- Directive: Reproduce the items from the first line through the line containing "(x=137, y=24)", substituting "Dismiss" for every "Close" and leaving everything else unchanged.
━━━ Given information ━━━
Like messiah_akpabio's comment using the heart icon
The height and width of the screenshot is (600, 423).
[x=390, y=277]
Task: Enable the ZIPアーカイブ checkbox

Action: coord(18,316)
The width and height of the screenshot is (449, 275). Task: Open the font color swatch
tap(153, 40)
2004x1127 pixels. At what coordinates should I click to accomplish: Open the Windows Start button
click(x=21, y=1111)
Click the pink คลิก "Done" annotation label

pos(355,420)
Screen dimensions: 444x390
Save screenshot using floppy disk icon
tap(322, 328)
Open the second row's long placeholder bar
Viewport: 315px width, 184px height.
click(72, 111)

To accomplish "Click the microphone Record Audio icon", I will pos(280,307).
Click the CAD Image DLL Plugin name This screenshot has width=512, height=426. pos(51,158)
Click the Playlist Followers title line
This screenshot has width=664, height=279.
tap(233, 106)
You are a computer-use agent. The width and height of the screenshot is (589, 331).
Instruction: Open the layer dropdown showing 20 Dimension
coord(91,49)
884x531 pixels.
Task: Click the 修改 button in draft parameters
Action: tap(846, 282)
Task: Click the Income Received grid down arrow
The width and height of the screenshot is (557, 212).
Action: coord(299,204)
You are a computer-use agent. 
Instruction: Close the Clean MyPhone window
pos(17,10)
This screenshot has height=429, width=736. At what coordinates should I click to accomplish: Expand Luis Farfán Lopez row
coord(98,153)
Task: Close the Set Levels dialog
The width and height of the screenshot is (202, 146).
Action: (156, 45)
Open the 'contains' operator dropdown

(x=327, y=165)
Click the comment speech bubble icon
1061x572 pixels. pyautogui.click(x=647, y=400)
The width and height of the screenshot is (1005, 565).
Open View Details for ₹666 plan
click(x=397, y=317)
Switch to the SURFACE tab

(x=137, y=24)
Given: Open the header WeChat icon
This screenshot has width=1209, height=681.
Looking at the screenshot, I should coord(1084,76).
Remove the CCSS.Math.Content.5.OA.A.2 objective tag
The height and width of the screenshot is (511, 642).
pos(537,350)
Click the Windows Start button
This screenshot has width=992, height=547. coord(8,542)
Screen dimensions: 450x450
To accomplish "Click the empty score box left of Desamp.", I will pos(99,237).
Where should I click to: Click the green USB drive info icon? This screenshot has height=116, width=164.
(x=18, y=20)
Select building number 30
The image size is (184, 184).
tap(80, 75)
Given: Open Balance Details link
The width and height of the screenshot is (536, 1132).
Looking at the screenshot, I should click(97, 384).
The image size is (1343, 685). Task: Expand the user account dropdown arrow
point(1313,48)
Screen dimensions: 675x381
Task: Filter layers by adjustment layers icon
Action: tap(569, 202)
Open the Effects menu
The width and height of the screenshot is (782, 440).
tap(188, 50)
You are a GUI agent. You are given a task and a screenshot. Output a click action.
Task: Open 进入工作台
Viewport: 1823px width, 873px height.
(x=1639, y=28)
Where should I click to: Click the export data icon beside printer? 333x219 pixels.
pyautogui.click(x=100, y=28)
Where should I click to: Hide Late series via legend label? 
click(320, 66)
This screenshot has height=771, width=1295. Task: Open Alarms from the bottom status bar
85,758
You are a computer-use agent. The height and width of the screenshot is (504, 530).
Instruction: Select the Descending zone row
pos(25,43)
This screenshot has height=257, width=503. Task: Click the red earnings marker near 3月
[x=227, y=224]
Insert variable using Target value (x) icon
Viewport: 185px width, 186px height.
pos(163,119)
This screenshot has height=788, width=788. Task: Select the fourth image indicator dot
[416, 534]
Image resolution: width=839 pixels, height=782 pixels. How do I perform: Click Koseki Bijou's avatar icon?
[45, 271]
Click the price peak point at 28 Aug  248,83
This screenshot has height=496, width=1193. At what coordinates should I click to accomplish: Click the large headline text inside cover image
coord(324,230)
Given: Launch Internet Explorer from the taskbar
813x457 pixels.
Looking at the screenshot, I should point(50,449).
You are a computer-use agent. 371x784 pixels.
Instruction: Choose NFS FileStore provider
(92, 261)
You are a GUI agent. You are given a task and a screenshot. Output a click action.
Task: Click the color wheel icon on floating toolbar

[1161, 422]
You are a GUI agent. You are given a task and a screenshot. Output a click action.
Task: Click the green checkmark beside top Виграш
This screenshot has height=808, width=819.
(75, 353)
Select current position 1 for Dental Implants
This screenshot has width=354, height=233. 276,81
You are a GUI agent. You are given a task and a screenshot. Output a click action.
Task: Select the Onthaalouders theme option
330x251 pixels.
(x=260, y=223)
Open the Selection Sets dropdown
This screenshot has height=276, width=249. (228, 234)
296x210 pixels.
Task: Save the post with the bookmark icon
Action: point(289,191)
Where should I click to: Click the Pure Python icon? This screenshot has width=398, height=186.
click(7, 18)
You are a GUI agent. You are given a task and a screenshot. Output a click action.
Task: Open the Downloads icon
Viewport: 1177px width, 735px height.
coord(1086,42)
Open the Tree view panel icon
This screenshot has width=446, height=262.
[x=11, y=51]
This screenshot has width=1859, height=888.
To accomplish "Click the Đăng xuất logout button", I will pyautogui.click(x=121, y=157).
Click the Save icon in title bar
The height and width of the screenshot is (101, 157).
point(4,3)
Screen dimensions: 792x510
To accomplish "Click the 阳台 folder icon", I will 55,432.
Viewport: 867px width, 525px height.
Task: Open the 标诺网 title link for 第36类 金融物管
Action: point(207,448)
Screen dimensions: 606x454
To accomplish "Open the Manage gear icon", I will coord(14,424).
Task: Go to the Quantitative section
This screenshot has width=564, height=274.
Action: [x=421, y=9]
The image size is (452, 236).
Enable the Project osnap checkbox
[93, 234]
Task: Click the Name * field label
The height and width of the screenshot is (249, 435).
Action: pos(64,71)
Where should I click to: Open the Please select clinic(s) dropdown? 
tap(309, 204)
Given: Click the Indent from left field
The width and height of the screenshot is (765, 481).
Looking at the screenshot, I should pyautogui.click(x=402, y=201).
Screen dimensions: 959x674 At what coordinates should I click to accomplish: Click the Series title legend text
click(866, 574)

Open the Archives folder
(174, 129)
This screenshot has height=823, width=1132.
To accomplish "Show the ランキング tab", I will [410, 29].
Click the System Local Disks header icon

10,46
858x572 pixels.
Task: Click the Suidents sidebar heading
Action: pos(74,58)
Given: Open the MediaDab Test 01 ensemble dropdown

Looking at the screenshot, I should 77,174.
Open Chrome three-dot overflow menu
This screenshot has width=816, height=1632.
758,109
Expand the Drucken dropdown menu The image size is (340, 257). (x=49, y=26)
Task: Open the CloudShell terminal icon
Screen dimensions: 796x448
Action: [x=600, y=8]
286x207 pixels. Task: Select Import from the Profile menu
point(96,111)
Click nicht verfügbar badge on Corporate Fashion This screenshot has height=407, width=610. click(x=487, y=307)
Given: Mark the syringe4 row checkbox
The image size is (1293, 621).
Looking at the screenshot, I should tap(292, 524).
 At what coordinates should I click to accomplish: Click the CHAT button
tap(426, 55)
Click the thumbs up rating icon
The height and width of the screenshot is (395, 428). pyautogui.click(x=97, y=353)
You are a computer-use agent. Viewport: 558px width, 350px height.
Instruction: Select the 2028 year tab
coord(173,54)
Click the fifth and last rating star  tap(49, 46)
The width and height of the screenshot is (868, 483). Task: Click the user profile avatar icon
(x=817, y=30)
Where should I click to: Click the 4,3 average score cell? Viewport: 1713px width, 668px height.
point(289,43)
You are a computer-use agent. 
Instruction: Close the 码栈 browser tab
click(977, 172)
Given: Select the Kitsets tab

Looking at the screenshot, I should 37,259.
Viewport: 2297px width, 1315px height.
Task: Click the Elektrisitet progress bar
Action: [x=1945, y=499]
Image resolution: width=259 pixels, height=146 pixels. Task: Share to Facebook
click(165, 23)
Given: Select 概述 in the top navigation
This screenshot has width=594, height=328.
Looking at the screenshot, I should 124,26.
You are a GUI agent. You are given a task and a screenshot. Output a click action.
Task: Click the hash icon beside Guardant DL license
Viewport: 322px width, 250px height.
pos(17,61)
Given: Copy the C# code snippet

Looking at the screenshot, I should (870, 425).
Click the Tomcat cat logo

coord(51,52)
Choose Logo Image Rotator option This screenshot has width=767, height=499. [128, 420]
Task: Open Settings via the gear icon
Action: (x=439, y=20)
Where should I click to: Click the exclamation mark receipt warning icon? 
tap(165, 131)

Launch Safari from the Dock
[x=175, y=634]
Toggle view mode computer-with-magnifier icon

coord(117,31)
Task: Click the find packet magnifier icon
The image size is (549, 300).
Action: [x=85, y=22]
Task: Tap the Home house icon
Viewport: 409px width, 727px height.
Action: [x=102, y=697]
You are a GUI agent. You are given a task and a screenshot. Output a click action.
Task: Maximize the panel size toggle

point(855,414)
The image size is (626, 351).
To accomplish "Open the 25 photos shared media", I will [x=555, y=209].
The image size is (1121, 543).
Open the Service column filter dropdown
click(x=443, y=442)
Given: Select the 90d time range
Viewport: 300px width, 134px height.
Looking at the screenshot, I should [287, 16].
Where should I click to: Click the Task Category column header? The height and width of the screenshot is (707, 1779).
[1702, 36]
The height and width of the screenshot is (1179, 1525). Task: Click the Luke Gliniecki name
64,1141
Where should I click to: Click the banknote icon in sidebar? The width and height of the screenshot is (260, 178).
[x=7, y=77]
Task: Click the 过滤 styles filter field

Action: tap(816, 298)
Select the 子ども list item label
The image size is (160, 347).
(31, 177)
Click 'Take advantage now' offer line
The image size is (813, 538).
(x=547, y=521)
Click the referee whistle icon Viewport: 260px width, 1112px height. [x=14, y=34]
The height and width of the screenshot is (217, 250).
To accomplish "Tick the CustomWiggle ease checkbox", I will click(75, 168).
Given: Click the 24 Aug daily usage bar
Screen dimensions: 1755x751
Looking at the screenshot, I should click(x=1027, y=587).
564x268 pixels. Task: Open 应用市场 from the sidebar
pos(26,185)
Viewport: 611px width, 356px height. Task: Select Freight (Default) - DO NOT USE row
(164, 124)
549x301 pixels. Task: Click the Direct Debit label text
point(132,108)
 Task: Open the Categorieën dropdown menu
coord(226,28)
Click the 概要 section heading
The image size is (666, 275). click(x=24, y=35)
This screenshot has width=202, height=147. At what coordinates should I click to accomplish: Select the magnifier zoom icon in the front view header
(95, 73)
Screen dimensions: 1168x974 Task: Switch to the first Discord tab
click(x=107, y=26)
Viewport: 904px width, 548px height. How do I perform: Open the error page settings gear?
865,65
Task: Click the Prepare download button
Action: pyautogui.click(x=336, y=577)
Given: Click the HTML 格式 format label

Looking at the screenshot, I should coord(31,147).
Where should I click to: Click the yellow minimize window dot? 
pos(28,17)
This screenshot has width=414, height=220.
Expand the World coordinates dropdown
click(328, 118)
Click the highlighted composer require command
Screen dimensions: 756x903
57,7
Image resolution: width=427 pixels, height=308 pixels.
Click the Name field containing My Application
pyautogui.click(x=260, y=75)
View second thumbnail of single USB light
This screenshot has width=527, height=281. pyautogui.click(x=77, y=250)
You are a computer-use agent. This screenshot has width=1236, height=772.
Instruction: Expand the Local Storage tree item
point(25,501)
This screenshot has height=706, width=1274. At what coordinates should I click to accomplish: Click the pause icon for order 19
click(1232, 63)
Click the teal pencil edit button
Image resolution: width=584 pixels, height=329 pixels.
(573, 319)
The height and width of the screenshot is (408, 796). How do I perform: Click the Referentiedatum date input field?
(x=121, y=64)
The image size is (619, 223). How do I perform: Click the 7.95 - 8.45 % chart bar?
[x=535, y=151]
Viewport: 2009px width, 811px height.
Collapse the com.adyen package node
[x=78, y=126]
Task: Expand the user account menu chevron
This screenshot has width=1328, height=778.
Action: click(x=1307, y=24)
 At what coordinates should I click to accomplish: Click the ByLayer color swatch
━━━
- Response to the task:
Like messiah_akpabio's comment using the heart icon
The height and width of the screenshot is (600, 423).
[x=390, y=277]
Task: Enable the ZIPアーカイブ checkbox

Action: coord(18,316)
The width and height of the screenshot is (449, 275). Task: Open the font color swatch
tap(153, 40)
2004x1127 pixels. At what coordinates should I click to accomplish: Open the Windows Start button
click(x=21, y=1111)
Click the pink คลิก "Done" annotation label

pos(355,420)
Screen dimensions: 444x390
Save screenshot using floppy disk icon
tap(322, 328)
Open the second row's long placeholder bar
Viewport: 315px width, 184px height.
click(72, 111)

To accomplish "Click the microphone Record Audio icon", I will pos(280,307).
Click the CAD Image DLL Plugin name This screenshot has width=512, height=426. pos(51,158)
Click the Playlist Followers title line
This screenshot has width=664, height=279.
tap(233, 106)
You are a computer-use agent. The width and height of the screenshot is (589, 331).
Instruction: Open the layer dropdown showing 20 Dimension
coord(91,49)
884x531 pixels.
Task: Click the 修改 button in draft parameters
Action: tap(846, 282)
Task: Click the Income Received grid down arrow
The width and height of the screenshot is (557, 212).
Action: coord(299,204)
You are a computer-use agent. 
Instruction: Dismiss the Clean MyPhone window
pos(17,10)
This screenshot has height=429, width=736. At what coordinates should I click to accomplish: Expand Luis Farfán Lopez row
coord(98,153)
Task: Dismiss the Set Levels dialog
The width and height of the screenshot is (202, 146).
Action: (156, 45)
Open the 'contains' operator dropdown

(x=327, y=165)
Click the comment speech bubble icon
1061x572 pixels. pyautogui.click(x=647, y=400)
The width and height of the screenshot is (1005, 565).
Open View Details for ₹666 plan
click(x=397, y=317)
Switch to the SURFACE tab

(x=137, y=24)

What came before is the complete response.